Whoops, illusion of transparency! The Arbital page is the best I’ve found (for the long-term view); the rest I reasoned on my own and sharpened in some conversations with MIRI staff.
What do you think about Paul Christiano’s argument in the comment to that Arbital page?
Do you think avoiding side effects / low impact could work if an AGI was given a task like “make money” or “win this war” that unavoidably has lots of side effects? If so, can you explain why or give a rough idea of how that might work?
(Feel free not to answer if you don’t have well formed thoughts on these questions. I’m curious what people working on this topic think about these questions, and don’t mean to put you in particular on the spot.)
My current thoughts on this:
It seems like Paul’s proposed solution here depends on the rest of Paul’s scheme working (you need the human’s opinions on what effects are important to be accurate). Of course if Paul’s scheme works in general, then it can be used for avoiding undesirable side effects.
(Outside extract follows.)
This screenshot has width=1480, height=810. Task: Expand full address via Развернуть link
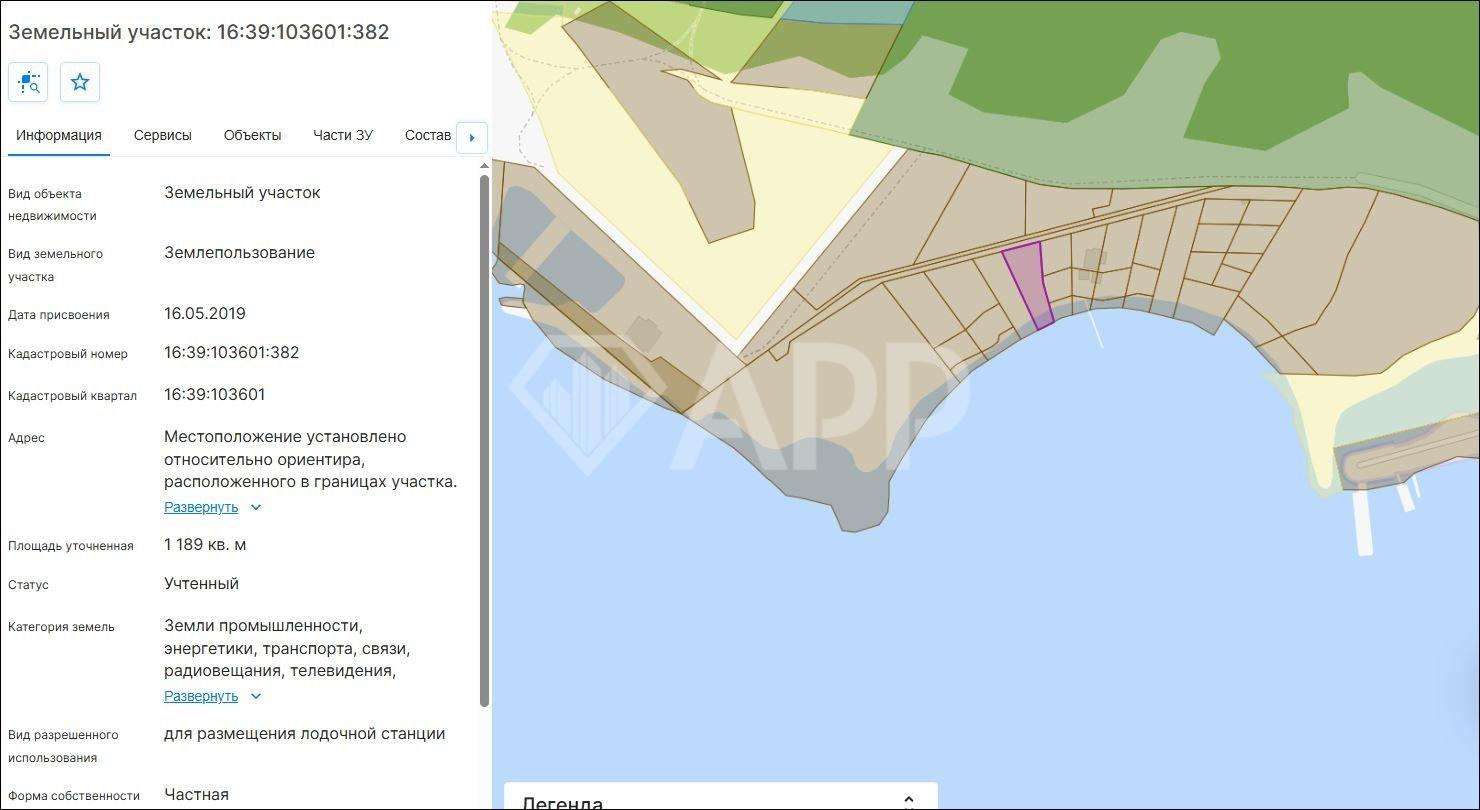(201, 507)
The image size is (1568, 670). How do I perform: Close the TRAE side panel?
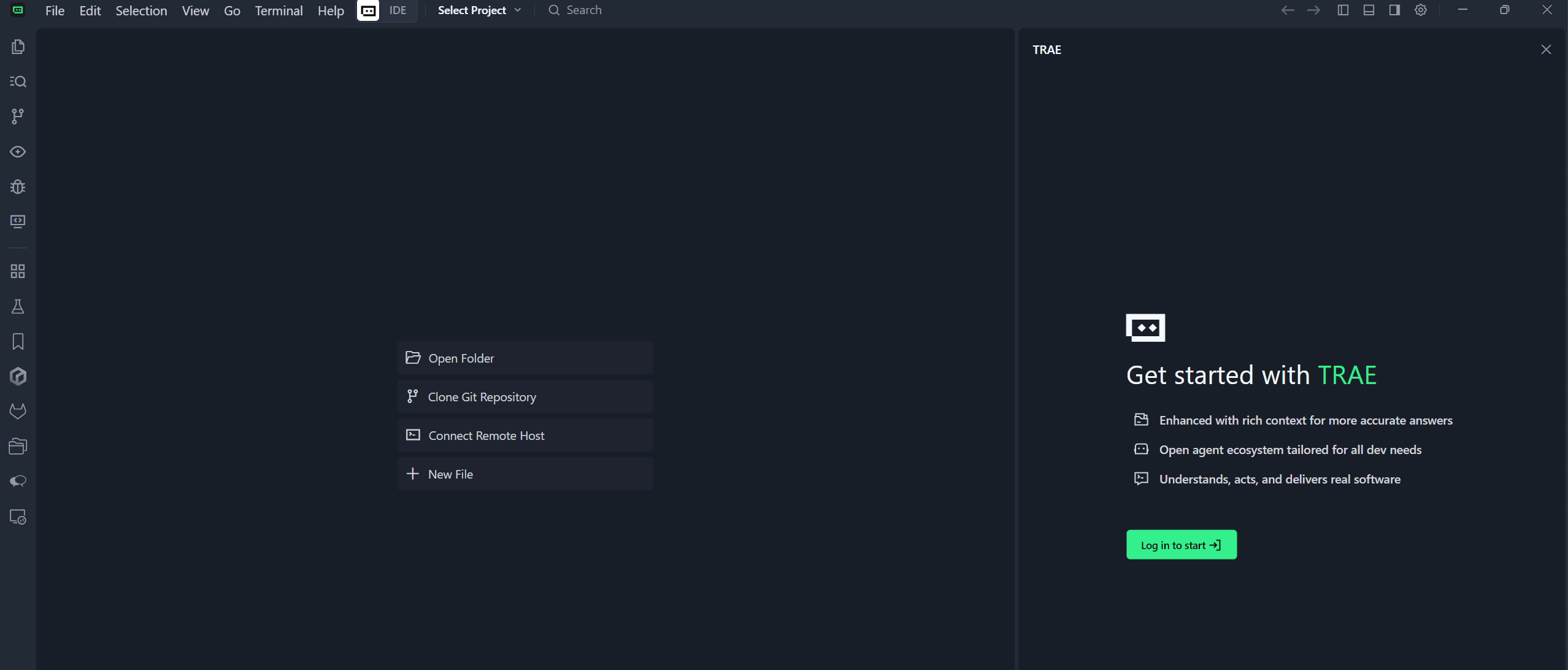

My current understanding of how a task-directed AGI could work is: it has some multi-level world model that is mappable to a human-understood ontology (e.g. an ontology in which there is spacetime and objects), and you give it a goal that is something like “cause this variable here to be this value at this time step”. In general you want causal consequences of changing the variable to happen, but few other effects.
From this paper I wrote:
For things like “make money” there are going to be effects other than you having more money, e.g. some product was sold and others have less money. The hope here is that, since you have ontology mapping, you can (a) enumerate these effects and see if they seem good according to some scoring function (which need not be a utility function; conservatism may be appropriate here), and (b) check that there aren’t additional future consequences not explained by these effects (e.g. that are different from when you take a counterfactual on these effects).
I think “win this war” is going to be a pretty difficult goal to formalize (as a bunch of what is implied by “winning a war” is psychological/sociological); probably it is better to think about achieving specific military objectives.
I realize I’m shoving most of the problem into the ontology mapping / transparency problem; I think this is correct, and that this problem should be prioritized, with the understanding that avoiding unintended side effects will be one use of the ontology mapping system.
EDIT: also worth mentioning that things get weird when humans are involved. One effect of a robot building a house is that someone sees a robot building a house, but how does this effect get formalized? I am not sure whether the right approach will be to dodge the issue (by e.g. using only very simple models of humans) or to work out some ontology for theory of mind that could allow reasoning about these sorts of effects.
Are you aware of any previous discussion of this, in any papers or posts? I’m skeptical that there’s a good way to implement this scoring function. For example we do want our AI to make money by inventing, manufacturing, and selling useful gadgets, and we don’t want our AI to make money by hacking into a bank, selling a biological weapon design to a terrorist, running a Ponzi scheme, or selling gadgets that may become fire hazards. I don’t see how to accomplish this without the scoring function being a utility function. Can you perhaps explain more about how “conservatism” might work here?
It should definitely take desiderata into account, I just mean it doesn’t have to be VNM. One reason why it might not be VNM is if it’s trying to produce a non-dangerous distribution over possible outcomes rather than an outcome that is not dangerous in expectation; see Quantilizers for an example of this.
In general things like “don’t have side effects” are motivated by robustness desiderata, where we don’t trust the AI to make certain decisions so would rather it be conservative. We might not want the AI to cause X but also not want the AI to cause not-X. Things like this are likely to be non-VNM.